The Truth about Children and Divorce: Dealing with the Emotions So You and Your Children Can Thrive,
by Robert E. Emery, Ph.D. (Viking Penguin, 2004, 321 pages, $24.95)
Reviewed by Carl D. Schneider, Ph.D.
ACResolution, Summer 2005, Vol. 4, #4, p. 5.
The Truth about Children and Divorce, Bob Emery’s new book, has just joined the short list of books I recommend to my divorcing clients. Emery brings to his work the special combination of being at the same time a mediator, researcher and therapist. And, I would add, he is also a skilled writer who avoids a lot of academic jargon and communicates his research findings in a form that is accessible to the public as well as to practitioners.
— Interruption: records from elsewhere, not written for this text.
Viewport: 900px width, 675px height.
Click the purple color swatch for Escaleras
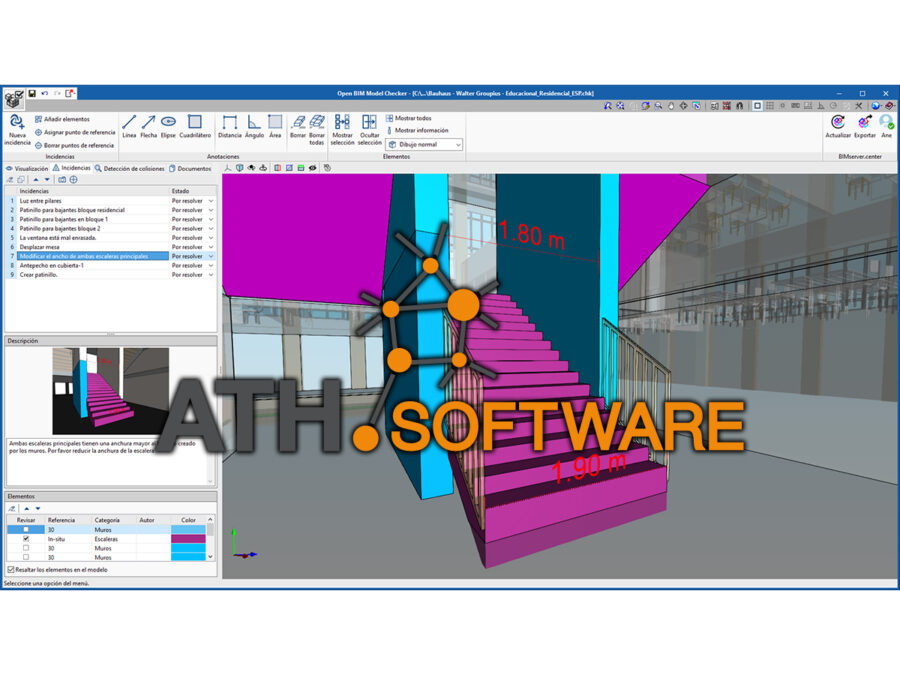click(188, 539)
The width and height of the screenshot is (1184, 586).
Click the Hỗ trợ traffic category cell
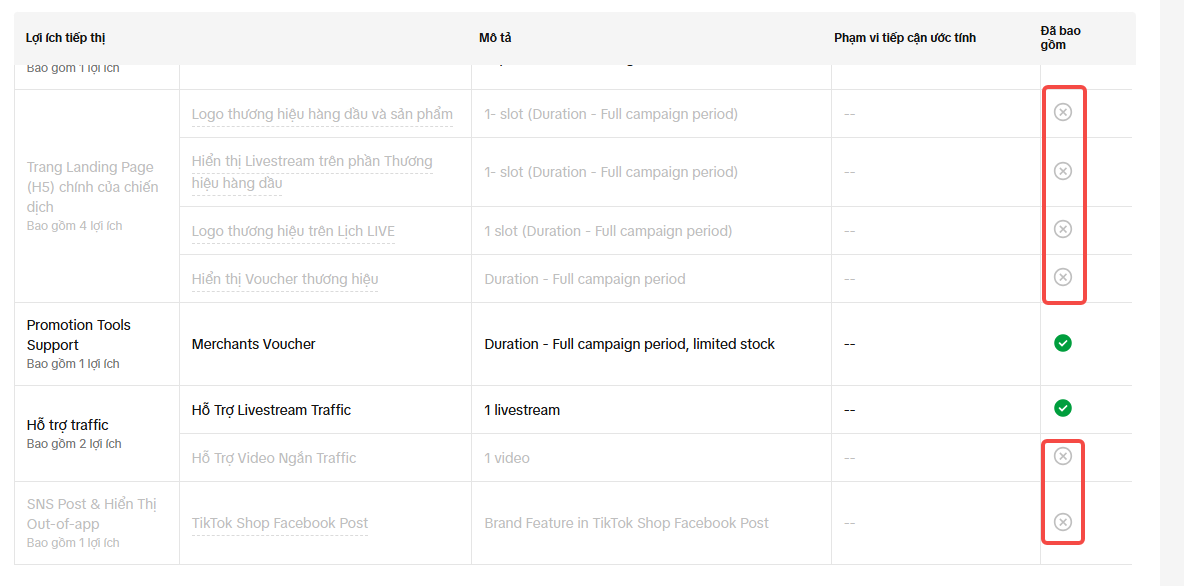point(68,425)
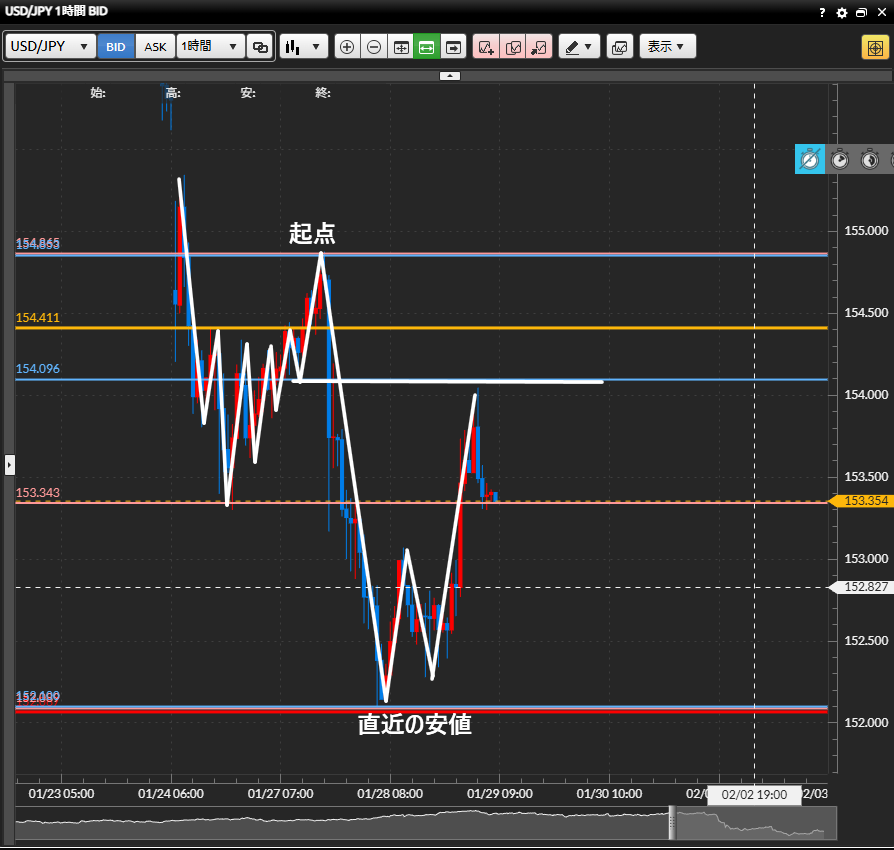The image size is (894, 850).
Task: Click the indicator chart icon
Action: pos(619,47)
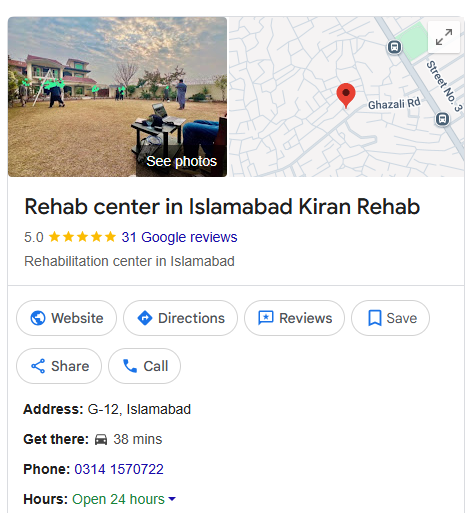Select the upper bus stop icon
The image size is (473, 513).
tap(394, 47)
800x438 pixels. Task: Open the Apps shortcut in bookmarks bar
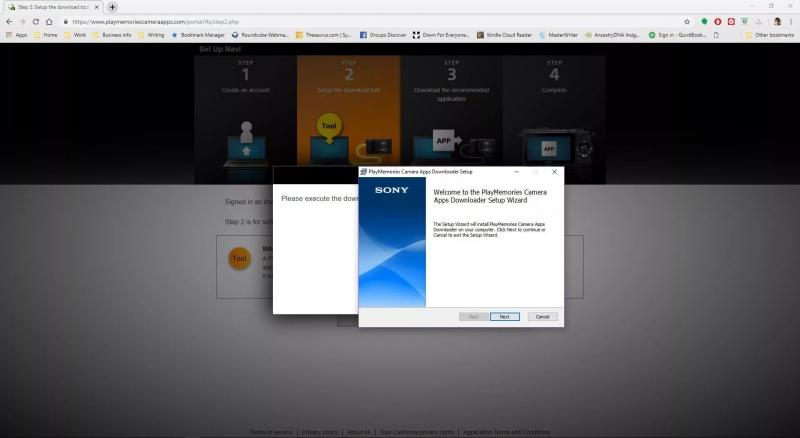click(x=16, y=35)
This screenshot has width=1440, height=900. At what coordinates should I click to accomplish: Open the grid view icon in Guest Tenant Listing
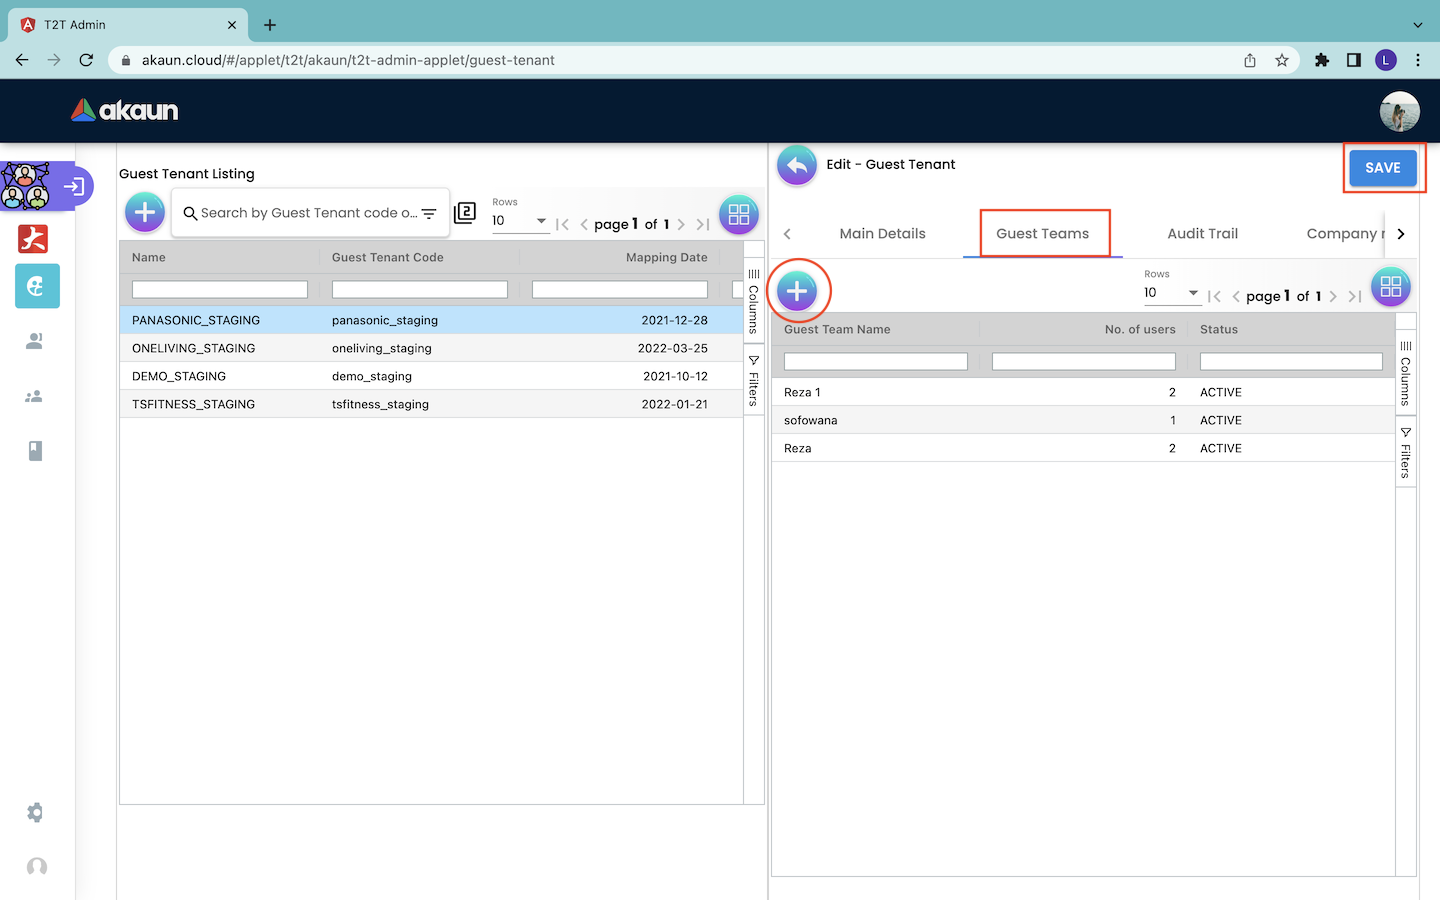click(x=739, y=214)
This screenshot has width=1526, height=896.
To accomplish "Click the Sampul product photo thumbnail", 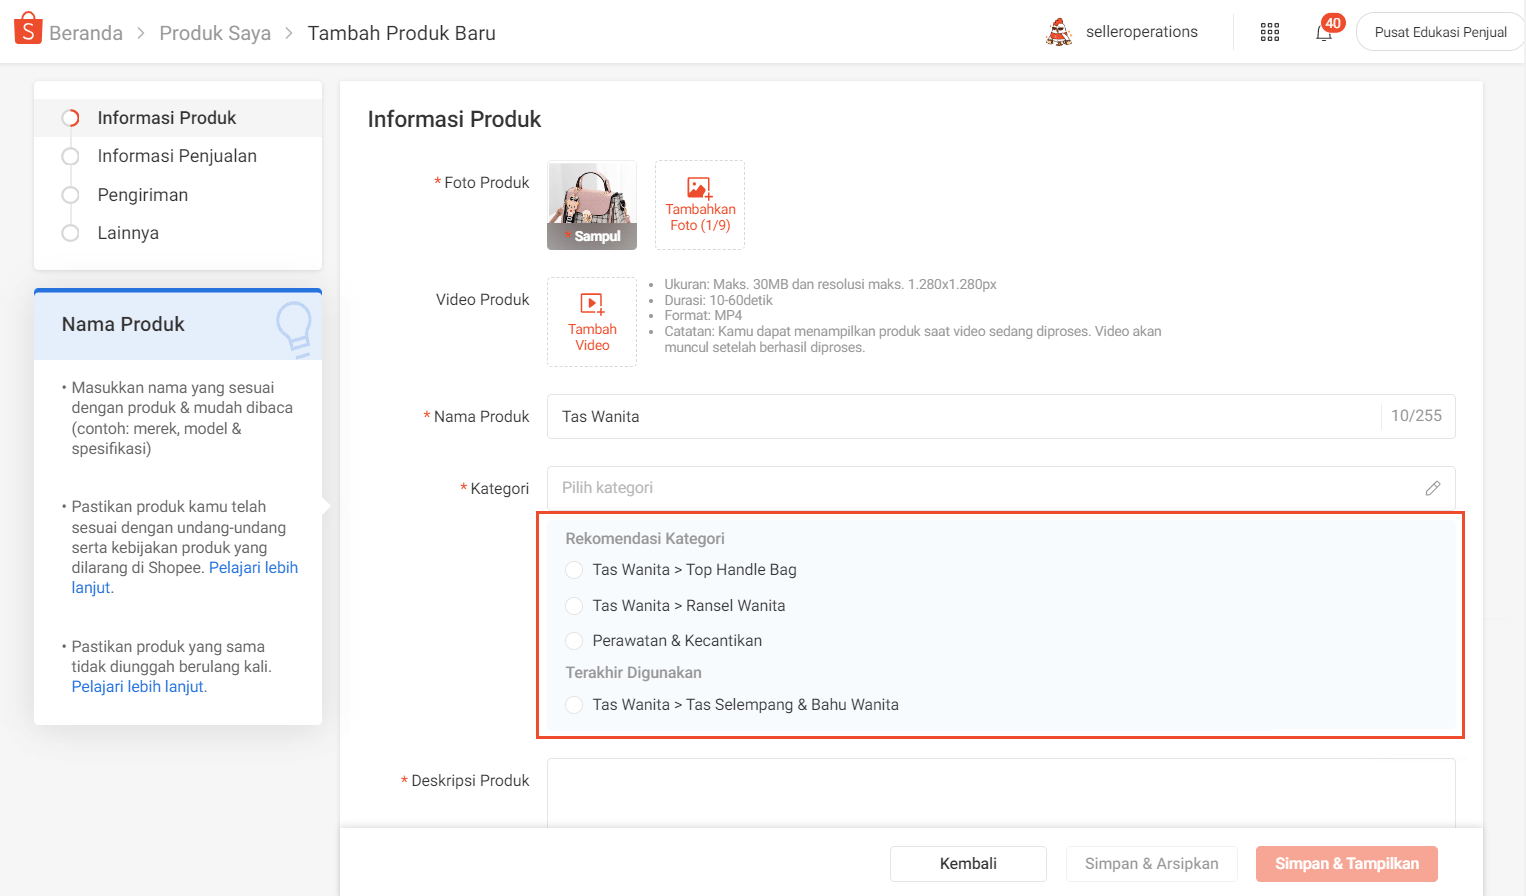I will point(592,205).
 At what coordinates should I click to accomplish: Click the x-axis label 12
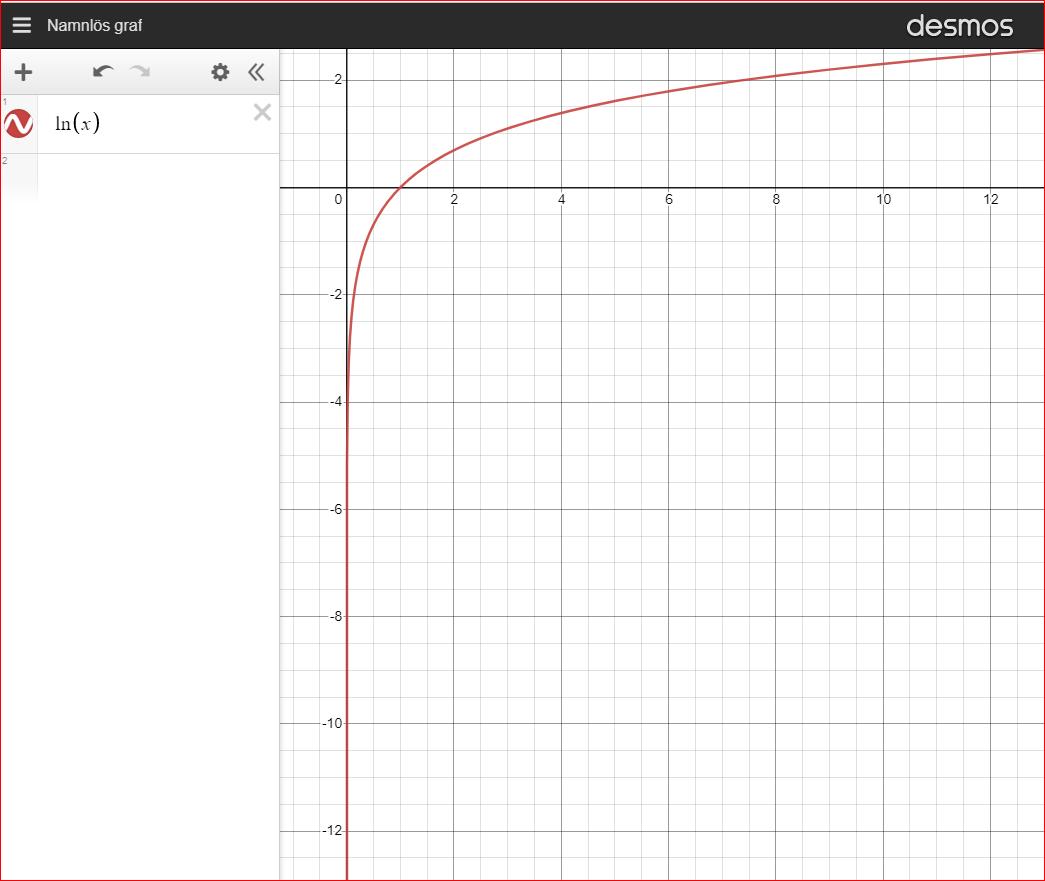[x=990, y=200]
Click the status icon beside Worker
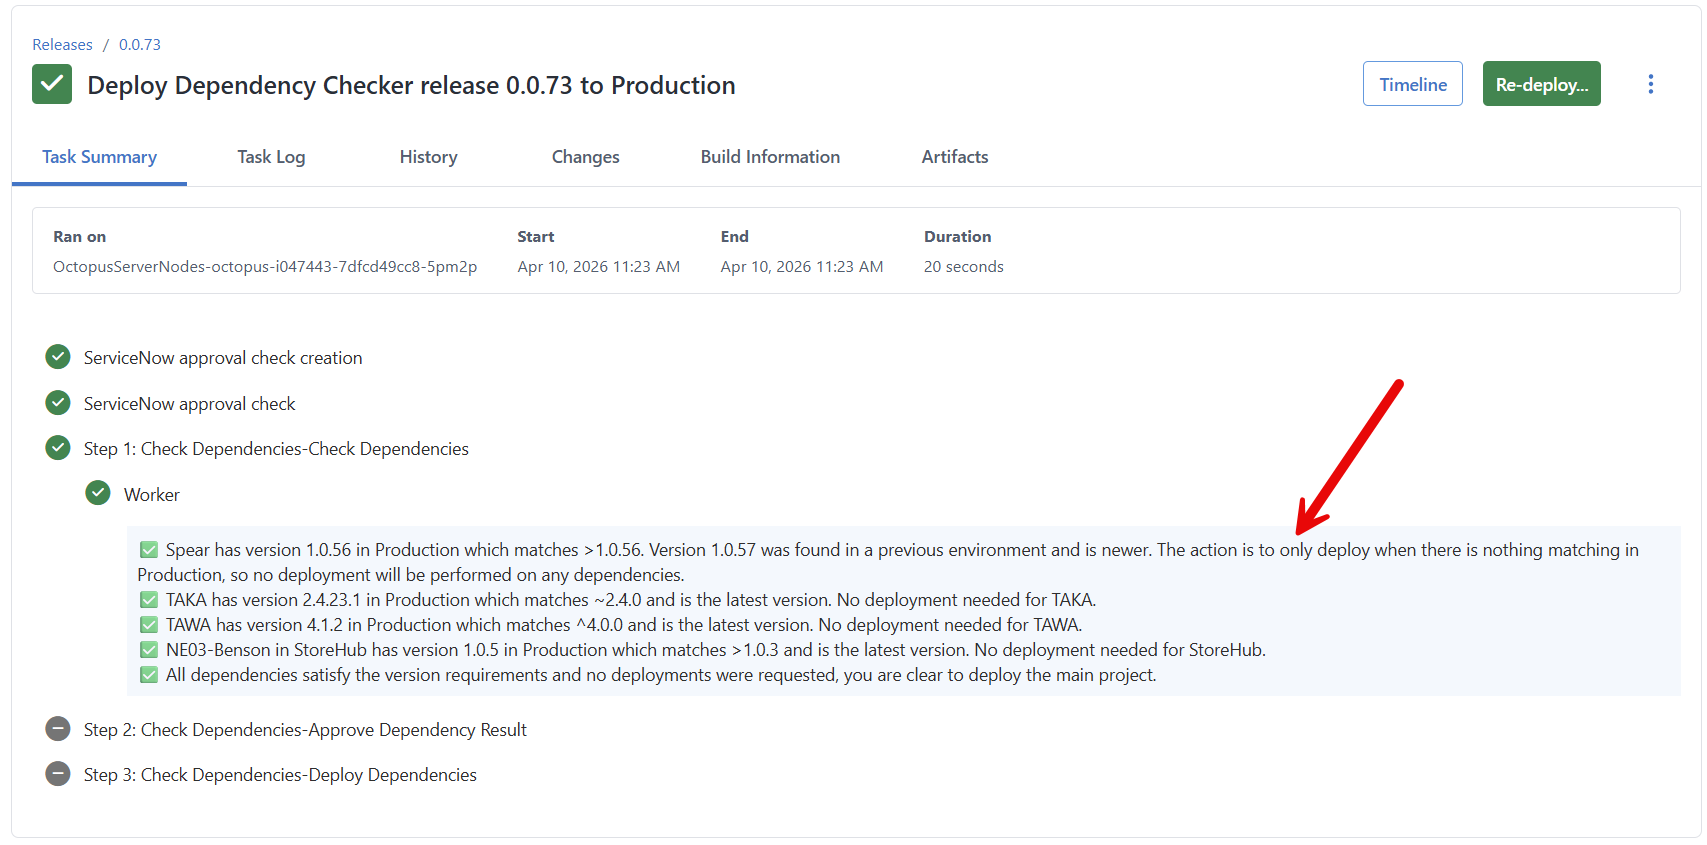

Some readers will react to a book titled “The Truth About…” But it’s a publisher’s title. The book’s sub-title is Emery’s real concern: “Dealing with the Emotions So You and Your Children Can Thrive” As a therapist, he spells out clearly how handling one’s emotions in divorce where children are involved is the key task. As he puts it, “How you manage or fail to manage your emotions is the most important task of divorce.”
As a researcher, he has another goal: clarifying the conflicting data on the impact of divorce on children. Ever since Judith Wallerstein’s controversial book The Unexpected Legacy of Divorce suggested that parents might choose not to divorce for the sake of their children, we have seen divorcing parents anxious that they are harming their children. And on the other side, we have the self-help shelves offering the ‘good’ divorce.
In this book Emery takes his place alongside the judicious and thoughtful work of Joan Kelly as well as Mavis Hetherington. Emery offers an assessment of where the ‘truth’ lies about divorce: in the vast majority of cases, divorce, he notes, does not permanently damage children. But it is a major stressor and causes much pain. As he summarizes: “pain is not pathology. Grief is not a mental disorder. But it is also true that resilience is not invulnerability. The pain /is/ real.” (p. 81).
Finally, Emery employed his research skills on his own work as a mediator. He studied a group of couples contesting custody. Though working with small numbers, he was able to assign people randomly to two groups: one was offered mediation; the other had no intervention and so continued litigation. Amazingly, he found in a follow-up study that nonresidential parents in the couples who mediated “were three times more likely to see their children at least once a week twelve years after the mediation or legal proceedings ended” (p. 228). This is just one of a host of similar findings of significant difference between the litigated and mediated group 12 years later! Emery offers one of the most dramatic findings I know about the impact of mediation. All mediators should be aware of this study.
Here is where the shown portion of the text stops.